San Diego Gay Protest Sign
 @ http://takeastandagainstliberals.blogspot.com/2008/11/no-on-prop-8-rally-san-diego-november.html



The ability to protest is an existential leap into self-being. Culture is accustomed to pronouncing its judgments and investing in the building of legal and social controls to buttress the so called self-evident truths of the status quo. To raise a protest in such times is to invite the slings and arrows of an angry society. Yet, it is also to establish a self beyond the repressive forces of rank-and-file thinking. It is the movement from life with the herd into the authentic life of the self as defined from the inside out.

The voice of protest is the arrow strung on the tension of injustice, released to fly against the battlement of indifference. This solitary arrow finding its mark creates the chink by which the edifice of prejudice is weakened and falls under the weight of its own pretenses.

The voice of protest in the book of Jonah is the voice of the Sacred. The object of the protest is the Divine’s own prophet.

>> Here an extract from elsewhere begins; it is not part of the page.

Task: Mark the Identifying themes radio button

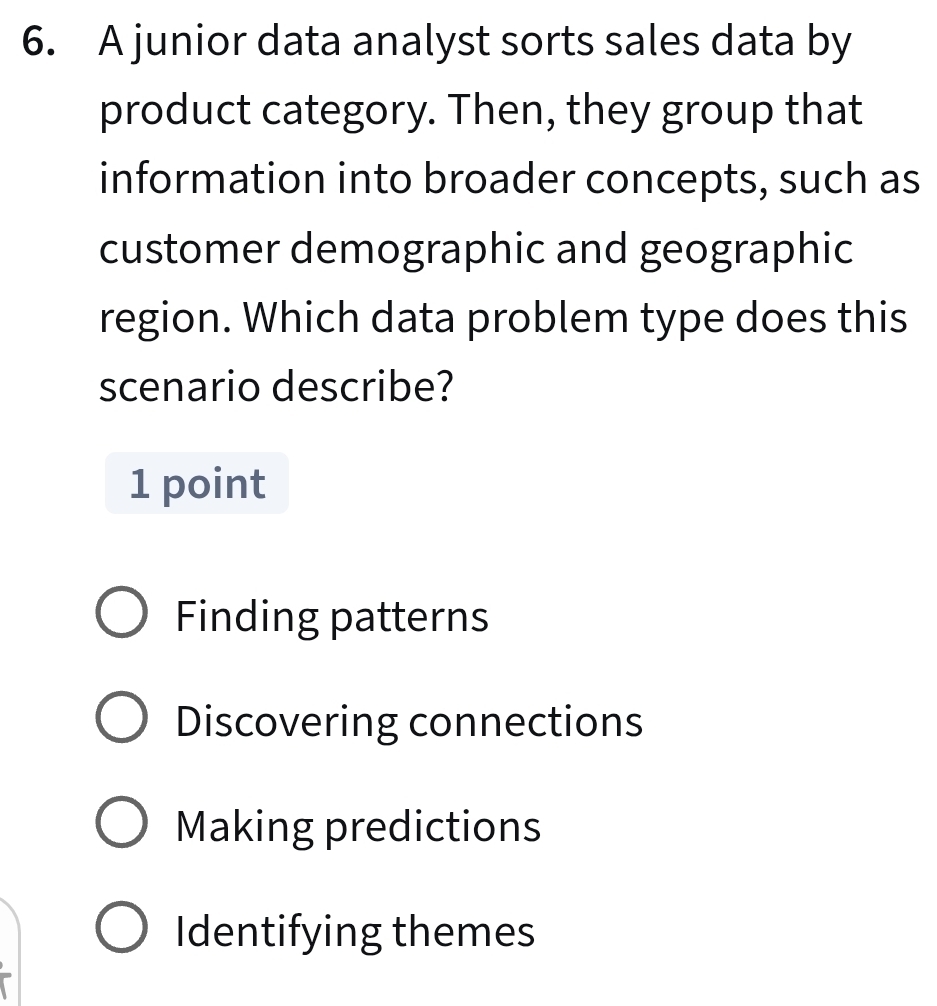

Jonah does not care for Nineveh the capitol of Assyria. As a riving leviathan Assyria swallowed up nations and people in a blood lust of brutal atrocities for the sake of empire building. All her neighbors formed the opinion that Assyria and her great murderous heart, Nineveh, deserved nothing less than cruelty. Praise to those who brought her down and let her blood.

The Sacred was of a different opinion.

The contrast here is not between God and Assyria. The contrast is between God and Jonah. God calls Jonah to self-individuation. But, Jonah is unable to emerge from the status quo.

We queers also need to heed the call of the Sacred to individuation. It is our divine call to raise the protest. We must assert the message that God is not satisfied with things as they are. We must sound the alarm that God’s concern is for all the peoples of the earth. We must share the empowering news that the Holy One of Israel is not stymied by people of faith. We must object when religion is perverted for the domination of persons. We must, as God does, protest.